二甲双胍对NAFLD大鼠肝脏脂联素/SIRT1 mRNA表达的影响

Effect of metformin on mRNA expression of adiponectin and SIRT1 in liver tissue of NAFLD rats

目的观察二甲双胍对高脂饮食诱导NAFLD大鼠肝脏脂联素和SIRT1基因表达的影响,探讨其潜在的机制。方法将34只SD大鼠随机分为2组:对照组(NC组,12只,给予普通饲料)、高脂组(HF组,22只,给予高脂饮食),喂养8周后两组各随机抽取6只;证实NAFLD模型建立后,将剩余HF组大鼠随机分为二甲双胍干预组(HF+M组,8只)、高脂组(HF1组,8只)及对照组(NC1组,6只),均给予等体积生理盐水,灌胃8周后,测定空腹血糖(FBG)、血清丙氨酸氨基转移酶(ALT)、天冬氨酸氨基转移酶(AST)、总胆固醇(TC)、三酰甘油(TG)、游离脂肪酸(FFA)及肝脏TG含量,测定胰岛素(FINS)水平,并计算胰岛素抵抗指数(HOMA-IR);HE染色观察肝脏病理形态学变化;采用Real-time PCR法检测肝组织脂联素、SIRT1、AMPK-αmRNA表达。结果高脂喂养8周后,HF组大鼠NAFLD模型建立,伴明显胰岛素抵抗。HF+M组大鼠血清TC、TG、FFA、FBG、ALT、AST、肝脏TG含量及HOMA-IR低于HF1组(P<0.05),血清脂联素较HF1组升高(P<0.05),肝脏脂肪变较HF1组有所改善;与HF1组比较,HF+M组肝脏SIRT1、AMPK-αmRNA表达增加(P<0.05)。结论二甲双胍可减轻NAFLD大鼠胰岛素抵抗及肝脏TG沉积,其机制可能与通过升高血清脂联素水平,进而激活SIRT1/AMPK信号通路有关。
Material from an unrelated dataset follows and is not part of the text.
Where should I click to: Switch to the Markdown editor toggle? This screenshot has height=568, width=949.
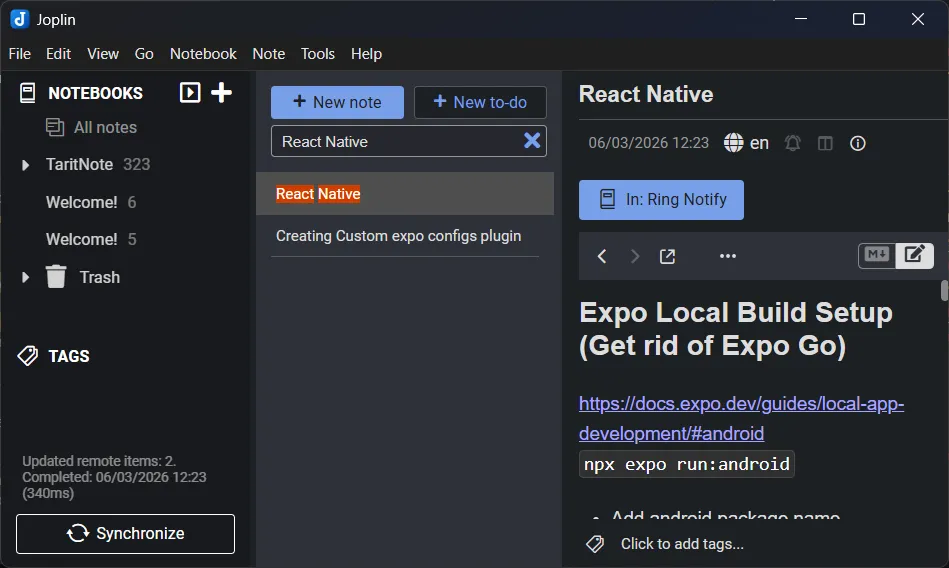point(877,255)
Objective To observe the effect of metformin on mRNA expression of liver adiponectin and SIRT1 in NAFLD rats induced by high-fat diet,and discuss the possible mechanisms.Methods Totally 34 SD rats were randomly divided into two groups：normal control group（NC group,n = 12,normal diet） and high fat group（HF group,n = 22,high fat diet）.Six rats were randomly selected from two groups respectively after being fed for 8 weeks to confirm that the NAFLD model had been established.The other NAFLD rats in HF group were divided into metformin treatment group（HF ＋ M group,n =8） and HF1 group（n =8）.Rats in HF ＋ M group and NC1 group were respectively given intragastric administration of metformin 500 mg/（kg·d） and equal volume of saline for 8 weeks.The levels of serum alanine transferase（ALT）,aspartate aminotransferase（AST）,total cholesterol（TC）,total glyceride（TG） and free fatty acid（FFA） were detected after 8 weeks of gavage,the fasting serum glucose and insulin（FINS）level were measured and the insulin resistance index（HOMA-LR） were calculated.The liver pathological changes were observed by HE staining,and the adiponectin,SIRT1 and AMPK-α mRNA were measured by using real time PCR.Results After 8 weeks of high-fat diet,the NAFLD rat model of HF group which was complicated with insulin resistance was established.Compared with HF1 group,the levels of serum TC,TG,FFA,FBG,ALT and AST,the liver TG content and HOMA-IR in HF ＋ M group were lower（P〈0.05）,while the level of adiponectin was higher（P〉0.05）,and the pathological changes of rats＇ liver were improved.The expression of SIRT1,adiponectin and AMPK-a mRNA in the liver in HF ＋ M group was higher than that of HF1 group（P〈0.05）.Conclusion Metformin can alleviate the insulin resistance and the liver TG deposition of NAFLD rats induced by high-fat diet,the mechanism may be associated with the activation of SIRT1/AMPK signal pathway through up-grading the serum adiponectin level.